*** EXCERPTED DATA
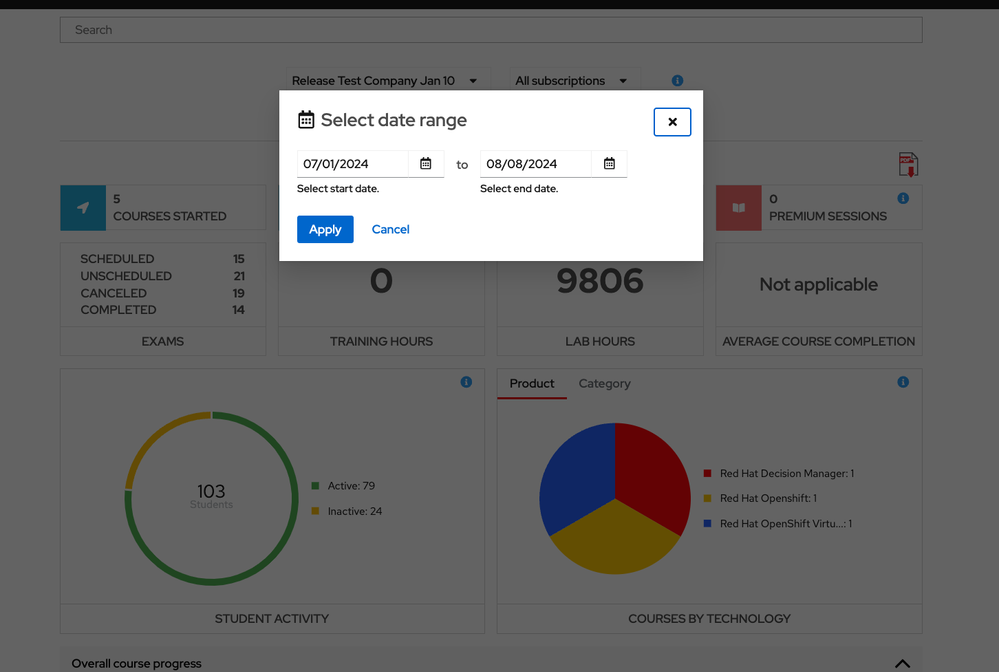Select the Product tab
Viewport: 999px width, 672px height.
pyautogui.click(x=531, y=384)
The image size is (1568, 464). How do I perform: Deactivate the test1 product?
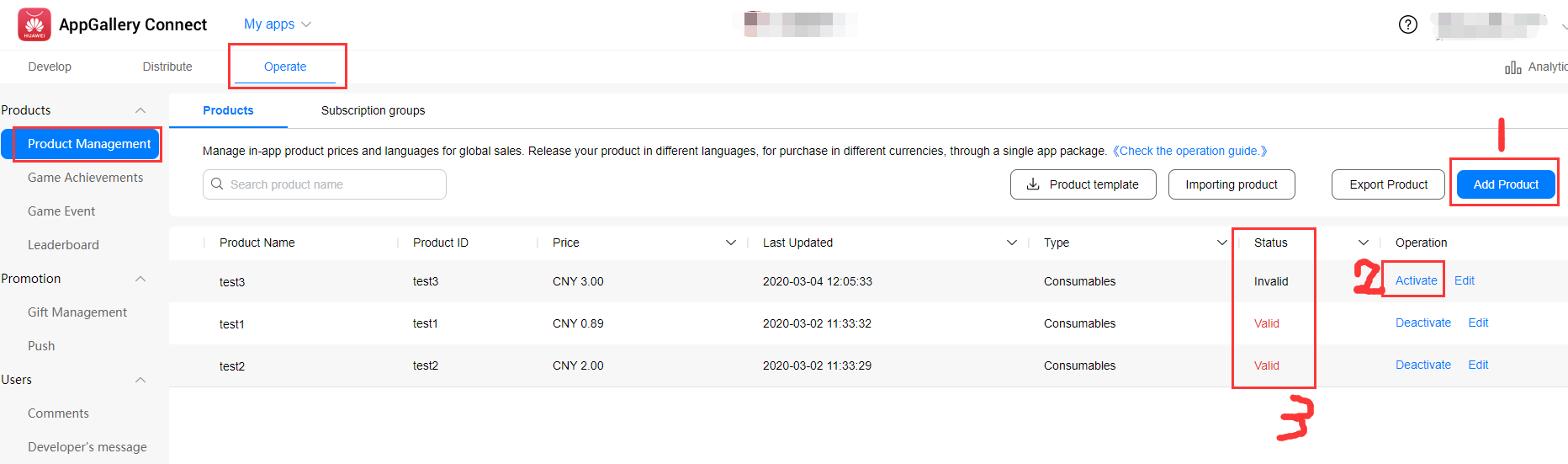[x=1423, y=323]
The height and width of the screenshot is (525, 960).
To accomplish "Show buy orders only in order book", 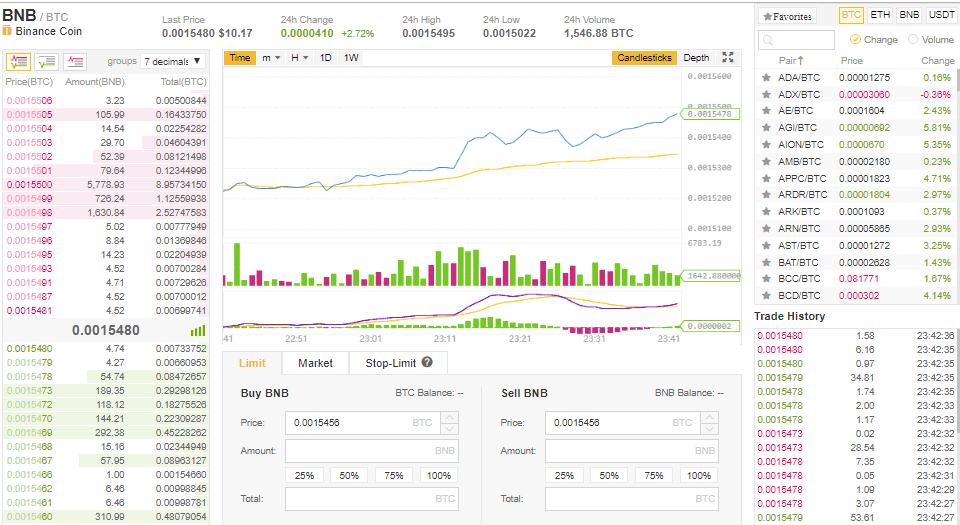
******
▶ **YOUR TASK**
Your answer should hold only the lines from the one with "The image size" through the final line of the listing above, transcribed exactly and without pictures.

▶ **YOUR SOLUTION**
The image size is (1568, 464). How do I perform: Deactivate the test1 product?
[x=1423, y=323]
The height and width of the screenshot is (525, 960).
To accomplish "Show buy orders only in order book", 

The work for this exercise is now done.